Judging from his sound, you wouldn’t think Clements would be the kind of guy to be deeply inspired by legendary producer Rick Rubin, who shares his philosophy of enjoying the process. Clements is also not the kind of guy you might expect to be interrupted mid-thought by a high-school buddy catching a glimpse of him and hollering “Skate or die, brother,” but this happened as well during our interview. When RANGE met with Clements he had recently finished reading Rubin’s 2023 book, The Creative Act: A Way of Being.

“It’s 1985, and I had a clear signal of CiTR Radio. They dropped the Beastie Boys song, ‘Fight for Your Right to Party,’ and I was like ‘I don’t even know what to do right now. I don’t know if I like it or hate it, but it’s doing something to me,’” he says. “When I used to play baseball, I was training to compete. My body was sore and broken, but it started to change. And the thing about Rick is he’s constantly focused on the process, the process of creation. For me, in any discipline, athlete, artist, that’s what I’m interested in. What’s the process of getting there? My life goal is to spend an afternoon with him, he’s pulling in ancient philosophical teachings.”

While Clements hasn’t crossed paths with Rubin just yet, he does have history with one of Canada’s closest equivalents: Chin Injeti. The two worked together in 2005, when Clements was still with his old band, Fur Bearing Animals, and attributes most of the production quirks he tries out on Cherished to building on top of the basics learned in the time they spent together.

“That was a great experience just to see someone of that skill level, just seeing how he was tracking bass and guitars.
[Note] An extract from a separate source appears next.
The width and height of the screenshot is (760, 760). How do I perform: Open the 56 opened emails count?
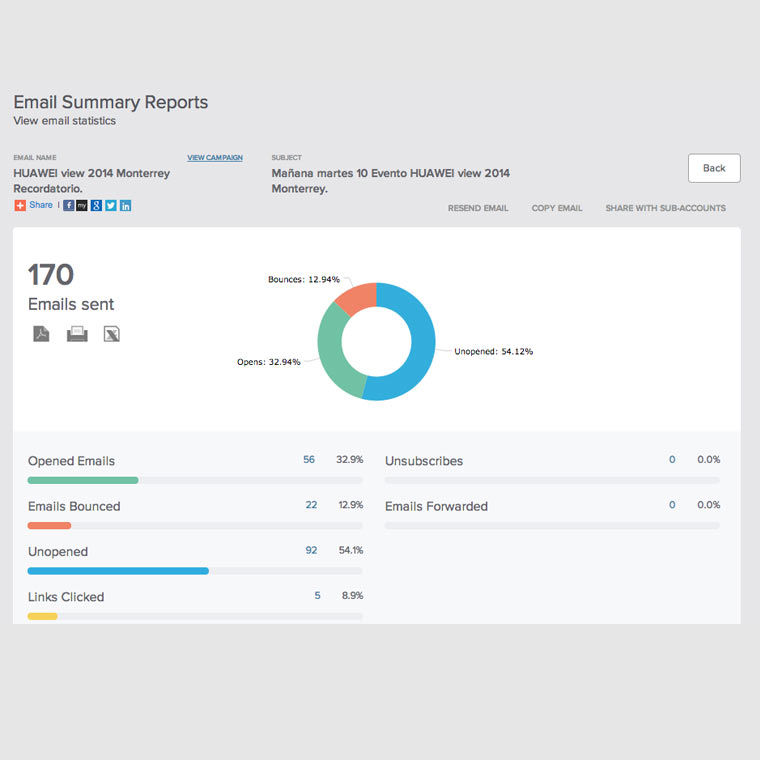[x=309, y=460]
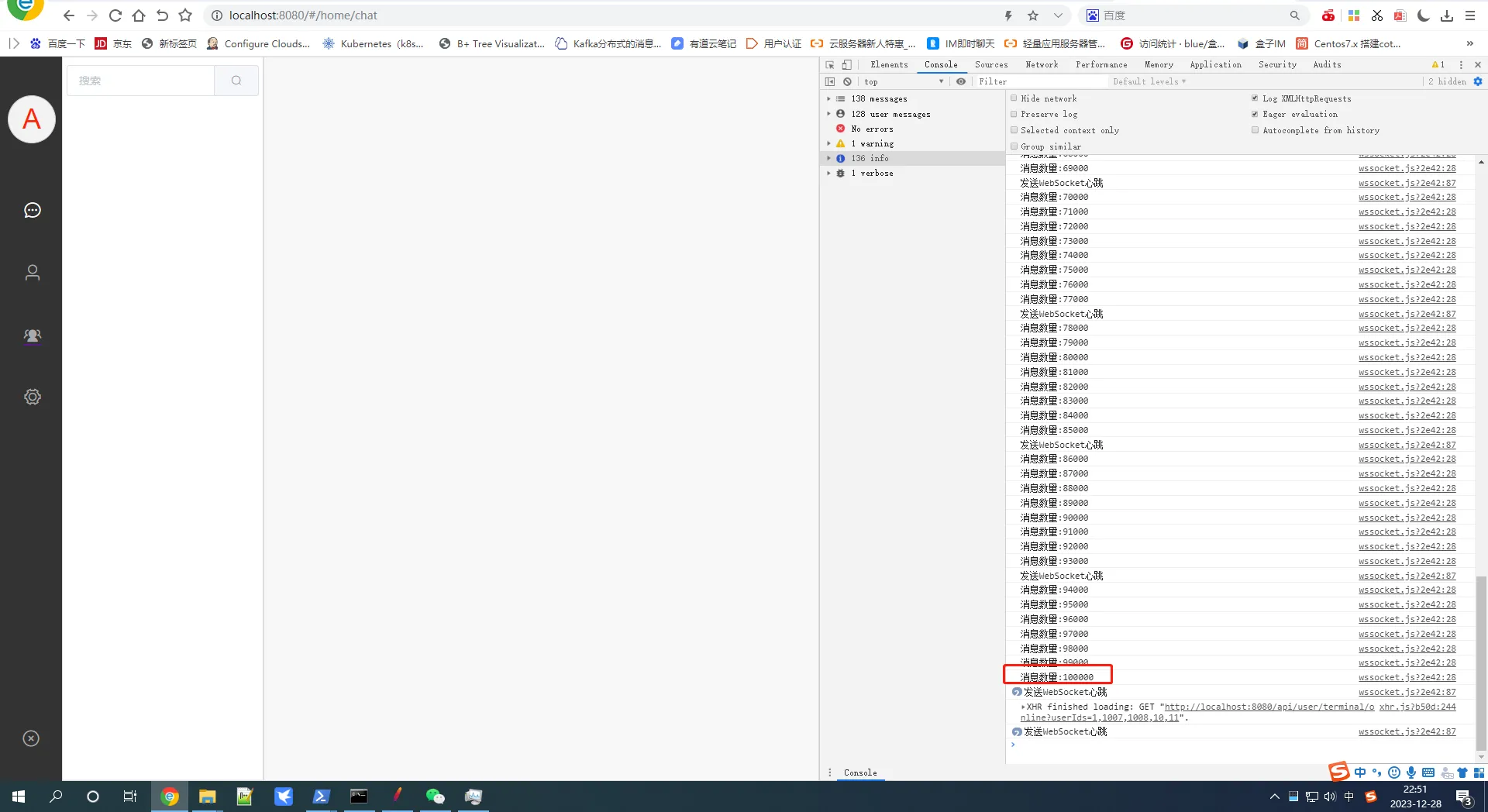
Task: Switch to the Sources tab
Action: (990, 65)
I got to go to school! That was my music school,” he says. “Just trying to keep up, you learn a lot about production. I figured out where my talents were and now I can see what’s possible to record acoustic guitar. What you hear on the album is basically a decade of me trying to figure out how to layer the vocals.”

Photo: Britney Gill

One aspect that stands out most of all is the percussion. It’s sparsely used, but when it does, it counts – most of the time manifesting itself in the form of an echoing crash directly at the front of the mix, adding to the intimacy and live feeling of the album as a whole each time it snaps listeners out of the acoustic daze. Of course, the percussion tones have their own story, this time involving his former Fur Bearing Animals bandmate Michael Fraser.

“I’m using a drum pad for the kick and snare, and I was stuck,” he says. “Michael said something like ‘It sounds like you’re at the circus, and instead of seeing a clown, a prince comes out. It’s not tying it together.’ We had this vintage suitcase sitting there, and I just started hitting it with a mallet, and he recorded it and was like ‘Yeah, that’s the thing!’ And then the snare was this tin my wife collected; it would have been for milking cows. I started hitting that with the mallet. Once I got those sounds, the floodgates opened.”

The project’s concluding song, “Stars,” finds Pranatricks zooming out to the big picture, analyzing this whole business of life from a cosmic perspective while marveling at the astronomical odds of he and his partner, “chunks of meteor lost among the stars,” finding each other.

“I wrote that song living in a small space in Strathcona, and it took four years,” he says. “I love astronomy, man, it’s so interesting. You get a different perspective. You look at the stars and go ‘Yeah, it’s not about me. I’m insignificant.’”

When you think about it on a universal scale, the problems on Earth don’t seem too bad in the grand scheme of things. That’s where a good portion of the lightness to be found in Clements’ music is to be found. The rest of it comes from understanding that, and doing everything we can to reach our highest selves anyway.